ROMANOS: El Cónsul Quinto Servilius Caepión 139-140 a.C., construyó una especie de faro para que los navegantes que habían de entrar en el río Guadalquivir evitaran los escollos del islote de Salmedina. De esta torre, descrita por el Geógrafo Strabón, procede el actual nombre de Chipiona (Turris Caepionis).

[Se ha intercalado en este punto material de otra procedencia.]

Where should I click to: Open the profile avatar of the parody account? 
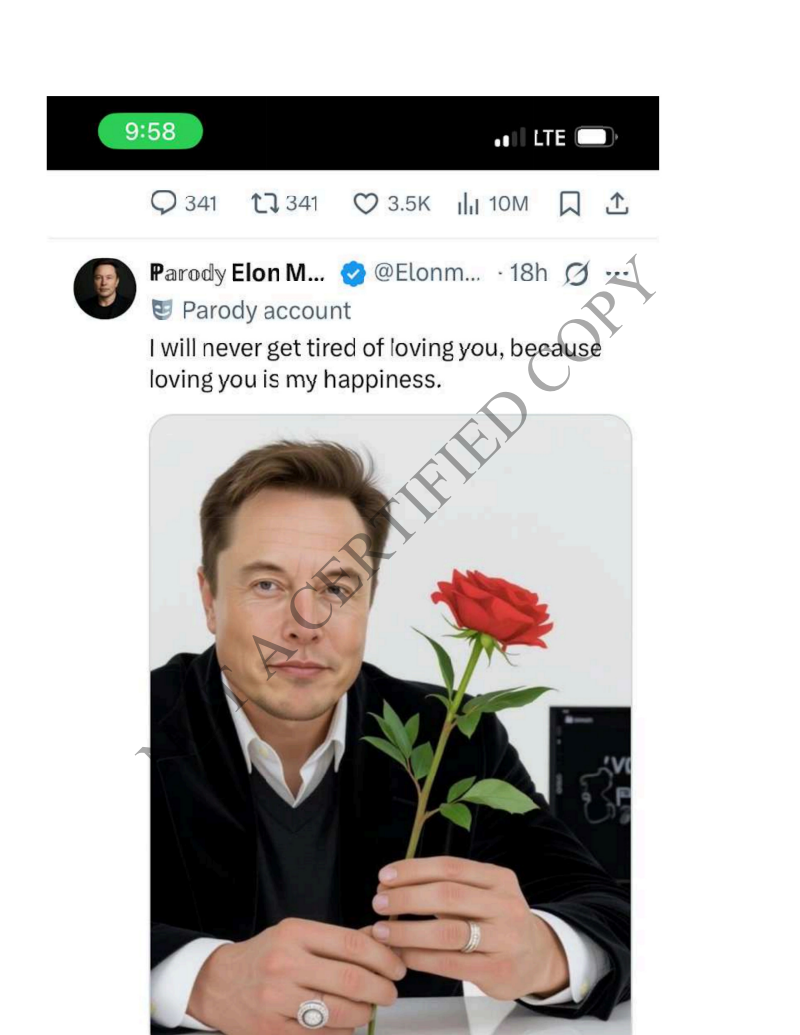(x=105, y=288)
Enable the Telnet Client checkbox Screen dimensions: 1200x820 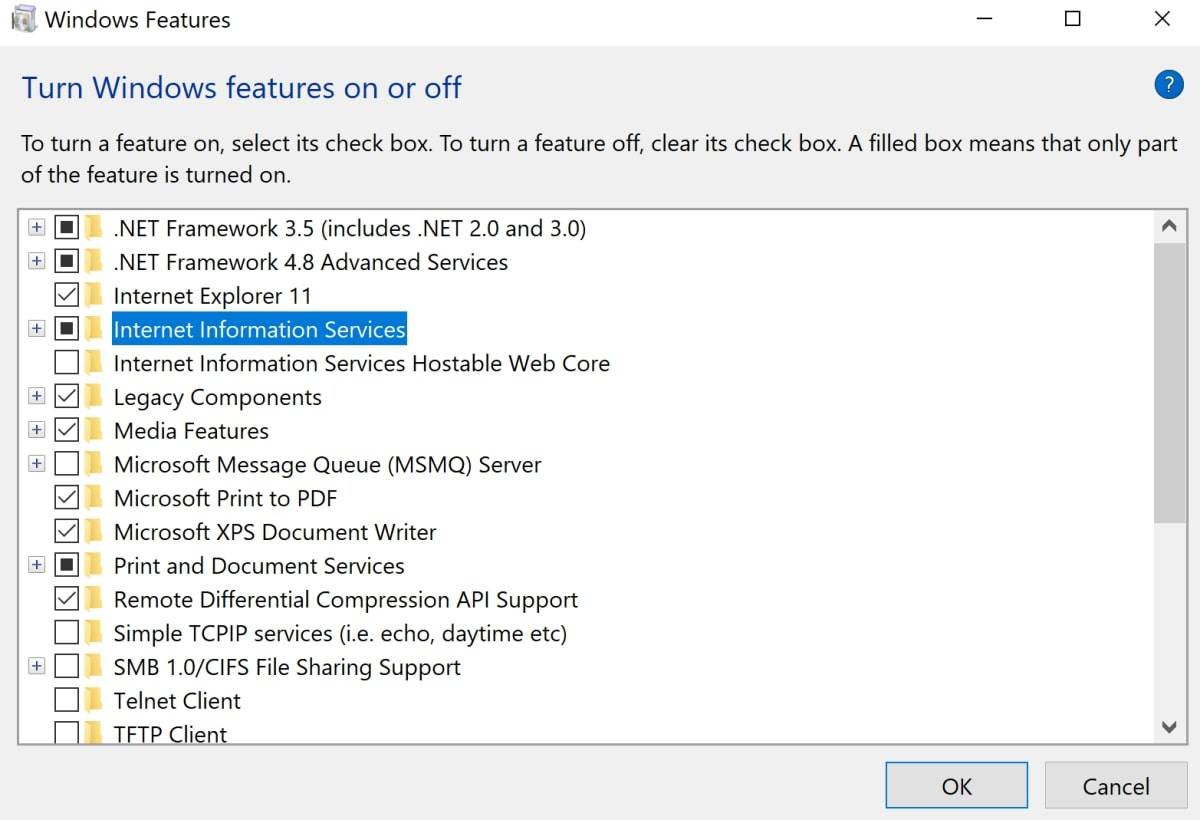66,701
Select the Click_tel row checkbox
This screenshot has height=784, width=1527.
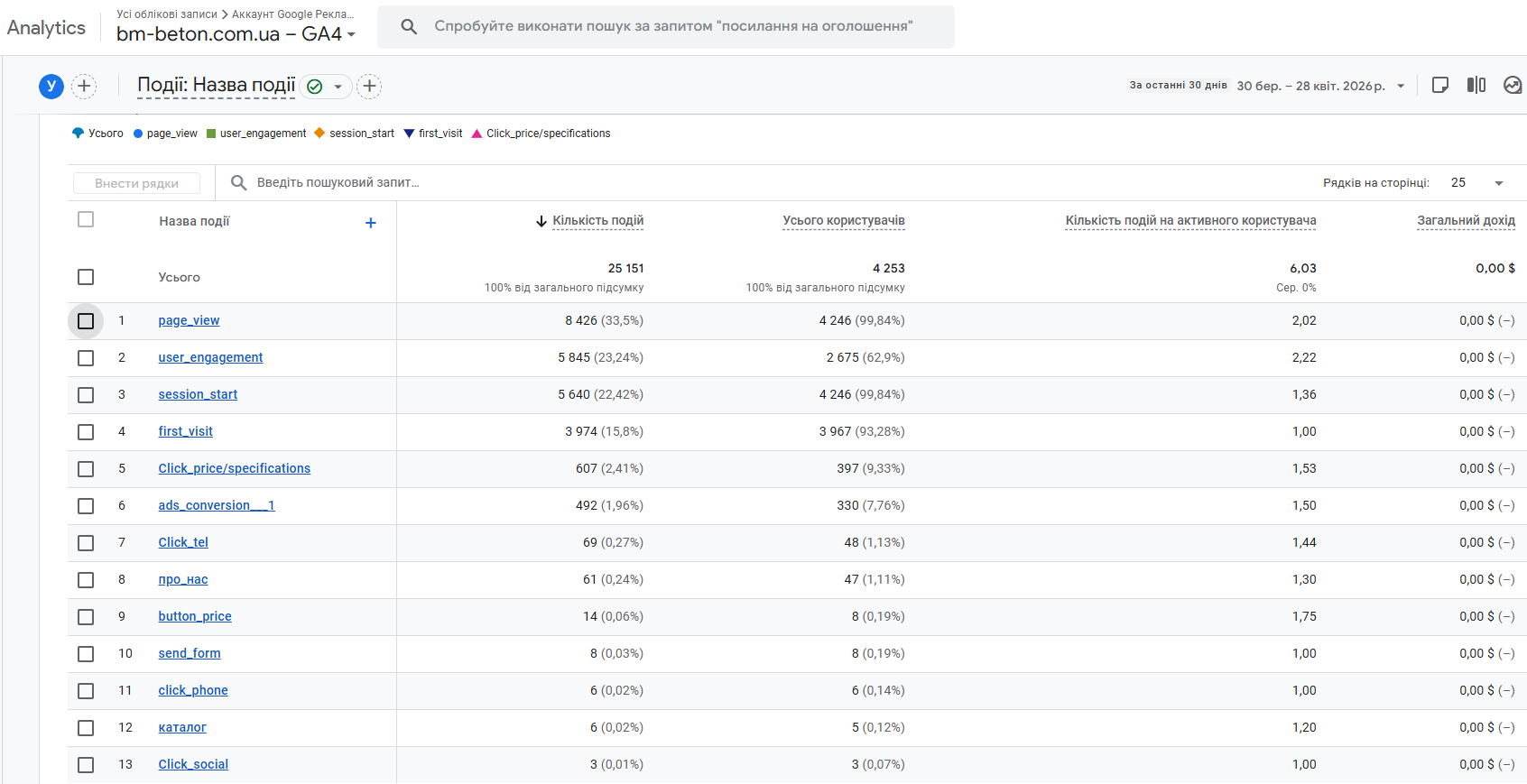coord(86,543)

El origen de Chipiona es muy remoto. La primitiva población estuvo asentada en terreno circundante a la roca de Salmedina, que emerge en bajamar delante de la Villa y donde han ocurrido muchos naufragios. En la antigüedad, según algunos historiadores, en los días de mar en calma se vislumbraban las ruinas sumergidas de la antigua población, sobresaliendo los restos de una torre romana. En todo el término de Chipiona se encuentran numerosos restos romanos, siendo muy abundantes en la Loma Alta, Paraqué, Camarón, Olivar, etc.
Antes de nuestra era, este lugar recibió el nombre de Arx Gerontis, situado en el desaqüe de Lacus Ligustinus, Avienon, a finales del siglo IV a.C., la llamó fortaleza de Gerón, corrupción de Gerión, fabuloso conquistador de los túrdulos y con esta interpretación coincide Afolf Schulten en su obra Tartessos.
El cónsul Quinto Servilius Caepión, 139-140 a.C., construyó una especie de faro para que los navegantes que habían de entrar en el Guadalquivir pudiesen evitar los peligrosos escollos del islote de Salmedina. Esta torre fue descrita por Estrabón en su Geografía, dándole el nombre de Kaipionos Pyrgos; asimismo Pomponio Mela, en su Geografía, cita el Monumentum Caepionis. De este nombre de Turris Caepionis procede el actual de Chipiona.
Aunque no se tienen testimonios escritos de la época visigoda, se han encontrado en las inmediaciones de Santuario del Regla, lápidas funerarias que testifican la existencia de población en este periodo.